The high school’s updated tardy policy, which can lead to both after school detentions and in-school suspensions, is flawed from the students’ perspective.

Alexandra Harris

A second floor hallway of Shaker Heights High School right after the second bell on Friday, Aug. 28, 2015, the first day the new tardy policy was implemented.

What was once a trainwreck is now a ghost town. But the real question is, will there be an influx of stragglers returning soon?

With the district’s increasing emphasis on efficiency, the new tardy policy seems counterproductive.

The policy states that classroom doors will be locked after the second bell rings. If a student shows up late, they will need to go to one of two tardy slip offices, located on the first and second floor, and receive a green pass. With this green pass, students have five minutes to return to class before being marked unexcused. Students who have an excused tardy will be issued a pink pass to differentiate from those who are unexcused. After five green slips, students are required to attend an extended study detention after school, and after 10, students will receive an in-school suspension.

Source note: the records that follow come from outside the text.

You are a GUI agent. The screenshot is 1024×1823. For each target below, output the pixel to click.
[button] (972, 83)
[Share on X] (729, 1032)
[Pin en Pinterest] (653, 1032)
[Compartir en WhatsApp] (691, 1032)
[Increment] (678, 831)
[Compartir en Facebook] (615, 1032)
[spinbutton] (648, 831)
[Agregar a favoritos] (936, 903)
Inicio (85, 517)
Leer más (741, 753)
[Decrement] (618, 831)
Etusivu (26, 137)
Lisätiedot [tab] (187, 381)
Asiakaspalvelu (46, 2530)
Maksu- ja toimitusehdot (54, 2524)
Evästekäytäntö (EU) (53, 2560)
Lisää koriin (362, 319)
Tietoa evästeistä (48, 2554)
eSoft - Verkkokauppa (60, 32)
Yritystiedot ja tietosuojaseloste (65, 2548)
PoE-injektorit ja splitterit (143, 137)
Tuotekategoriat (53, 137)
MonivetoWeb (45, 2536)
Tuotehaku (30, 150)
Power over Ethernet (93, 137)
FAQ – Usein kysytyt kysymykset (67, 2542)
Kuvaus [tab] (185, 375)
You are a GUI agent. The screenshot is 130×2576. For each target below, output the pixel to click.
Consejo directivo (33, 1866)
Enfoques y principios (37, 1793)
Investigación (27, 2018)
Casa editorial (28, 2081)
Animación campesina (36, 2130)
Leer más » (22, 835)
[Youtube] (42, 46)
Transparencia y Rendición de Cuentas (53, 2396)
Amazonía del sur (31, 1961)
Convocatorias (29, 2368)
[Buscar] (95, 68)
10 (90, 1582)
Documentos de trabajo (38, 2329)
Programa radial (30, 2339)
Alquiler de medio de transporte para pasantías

We understand that the administration feels obligated to herd wandering students into their respective classrooms, but there are some glaring flaws in the plan.

Most concerningly, it’s bound to chase its own tail. Students only a minute or two late waste precious learning time locating the pass station, receiving their printout passes and hiking back to class. What could have been a brief absence becomes a much larger disruption; the late student has missed more instruction, and his later arrival distracts classmates who are deeper into the day’s lesson or activity.

Although Shaker students are admittedly notorious for wasting their four minutes between classes, there are reasons aside from hallway dawdling why a student might be late to class. The hallways are chaotic — especially the central hallways that adjoin the cafeteria and main office — after lunch periods. Hundreds of frantic students rushing to their classrooms slow the pedestrian flow to a halt. An average weekday is like a schoolwide boxing match as students dodge and dip to avoid a backpack or elbow to the face. A quick binder change at a locker or a stop by the bathroom may no longer be a possibility for students if they cannot guarantee they will reach their classes before the bell.

Although this new policy may solve Shaker’s staggering tardy rates — 100,000 tardies were reported in each of the last two years, and that number most certainly reflects underreporting —  it creates a different problem. Rather than latecomers clearing the halls a minute or two after the bell, they now must travel around the school in search of their green tickets, potentially causing more commotion in the hallways during class time than before.

Additionally, the system may deter students from showing up to class at all. When the consequences for tardiness appear worse than those for skipping a class, or the effort to travel to the pass station and back to class seems too great, some may not bother to show up when running late. The tardiness rate may drop, but the absences will start to pile up.

It is not uncommon for new high school policies to fall flat within the first few weeks of the school year. With a limited number of security guards and administrators patrolling the halls compared to the number of students swarming about after the bell, there is skepticism that the policy can be fully enforced, especially after the initial fear has died out.

The larger issue here is that the administration is not doing anything about why students are late and simply jumped to implementing punishment. The school should at the very least allow students a week of leeway to adjust to their new schedule and find appropriate routes. It would reduce congestion in the hallways and, we hope, tardiness.

If the rules of the road were applied to hallways and everyone walked to the right, students could avoid being bruised by flailing backpacks and panicked limbs pushing their way to class. Teachers could show their students alternative routes to classes, including the less populous, unmarked stairwells.   

Rather than punishing tardiness, the school must study the root of the problem if they want to see any real change.